▸ Tasks to perform
A) Do these statements agree with the childhood memoir? Answer yes or no for each, and quote the words of the memoir that decide it.
(i) The narrator sometimes left a twig or a flower near the funnel.
(ii) The narrator learned in 5th standard that lizards do not blink.
(iii) The narrator's mother kept the narrator home from school after hearing that the lizard had tch tchd.
B) Where does the childhood memoir say the narrator left or hid things? List every such place.
C) Write the next part of the childhood memoir, starting after its last sentence.

▸ Document text
Often, I left a mark of some sort near the funnel, sometimes a twig or sometimes a flower, hoping to come back from school and continue the conversation or witness the activity which had ended abruptly.  But the little treacherous things they were, almost as if they feared my kathi ( relentless talking), would have moved their trap by the time I came back from school the next day teaching me early on that the traps are never set consistently. 

Inside my home, I had another friend. I was completely besotted by Lizzy the lizard and her family  who also lived with us. Lizzy constantly kept an eye on me, following me even during my private moments, watching me from the ceilings of bathrooms.  Anything that falls from a certain elevation breaks, including humans. I broke many bones as a kid.  I was living proof. But the little lizard was the wonder creature which could never hurt itself when it fell from the walls. How was that even possible ?  Unlike the bugs I had to hide underneath my bed and in my pencil boxes, the lizards were held with much more reverence in our family as it was believed that if they tch tchd whilst humans spoke, it would come true.  But mostly that seemed to be applicable only to whatever my mom said. I tried to convince her that Lizzy my pet had tch tchd that I was not well and had to be kept away from school, albeit on deaf ears. Many hours blissfully passed at me staring at the lizards, whose belly sometimes seemed to hide little baby lizards and they many days they offered me consolation on a bad school day. For a long time I thought that it was lovingly gazing at me and listening to every word I spoke to it in the bathroom.  It was only in 7 th standard I learnt that lizards did not blink and therefore you never knew whether it was gazing at you or not.

▸ Provided data
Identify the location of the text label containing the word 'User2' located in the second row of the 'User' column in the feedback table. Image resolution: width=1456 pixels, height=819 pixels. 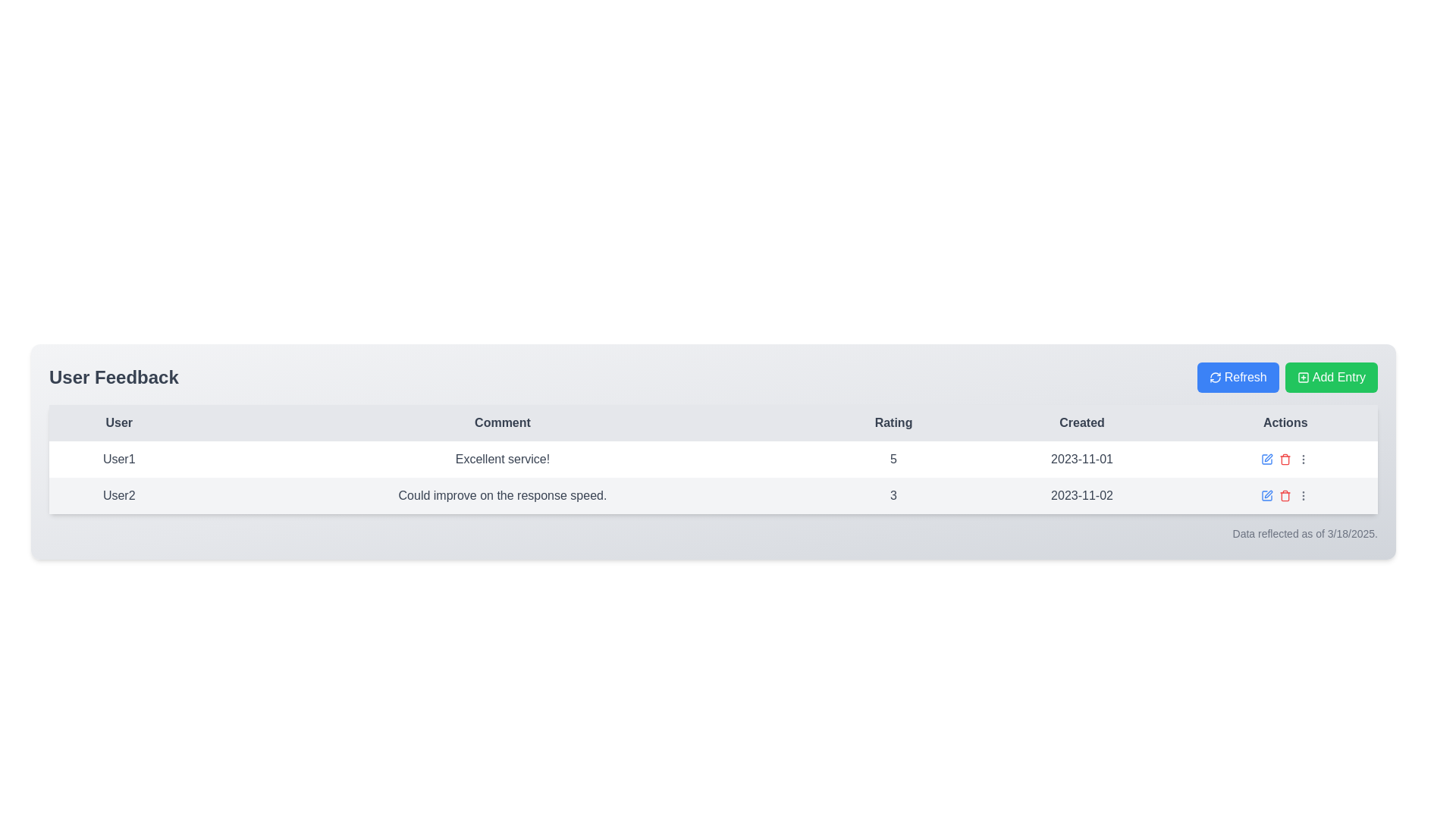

▸ Your written answers
A)
(i) Yes: "sometimes a twig or sometimes a flower"
(ii) No: "It was only in 7 th standard I learnt that lizards did not blink"
(iii) No: "albeit on deaf ears"

B)
- Near the funnel (a twig or a flower)
- Underneath the bed (bugs)
- In the pencil boxes (bugs)

C)
For many happy summers, I thought the Lizzy and I were best friends until I realized that I was its  unwitting butler, who brought the antillion inside home every night serving Lizzy’s dinner.  Unknowingly, I was rendering karma to the Antillion  punishing it for its trap by befriending the lizards.  Such is life, you never know how you get caught in the cycle of karma of various things and people who come into your life, knowingly or unknowingly.

And then came my best friend.  The common crow.  There were two varieties known to me during my early childhood days of keenly observing the surrounding wildlife. The crow with a grey patch on its neck and the crow which was completely jet black aka without the  grey patch.  The jet black one was a source of depression  during many days as I then completely believed “ One for sorrow and two for joy” . I would wallow in self pity and misery if I had not spotted two jet black crows and that alone would be reason for me to be depressed the rest of the day. I would search in vain and allowed myself the new rule that spotting the next one within a span of one hour would resolve the misery and bring in joy. It is a wonder that we learn from early days to make the rules and beliefs for sorrow only to emerge from them happier.  My mother had different views about the crows. A crying crow, according to her does not indicate hungry crow but brings bad news.  According to my mom, crows never cried for their food. If food was unavailable, they grabbed or snatched their food and were natural scavengers.  I believed the latter part as many times I was the gullible victim and have seen my toast blissfully carried away in its beak.  Nevertheless, I loved the crows, enjoyed playing the gullible and never resisted the food grab, a habit which got ingrained much into latter part of my life.

The ant trappers (kuzhiyana), the entrapped(ants), the anti-fragile (lizard) and finally the scavenger crow were all my childhood wild life friends teaching me various lessons with their lives.   In hindsight, I believe I should have taken onboard the lessons offered by my wild life friends with the seriousness it actually deserved as opposed to the lessons offered by the nuns with  what that deserved -contemptible mirth.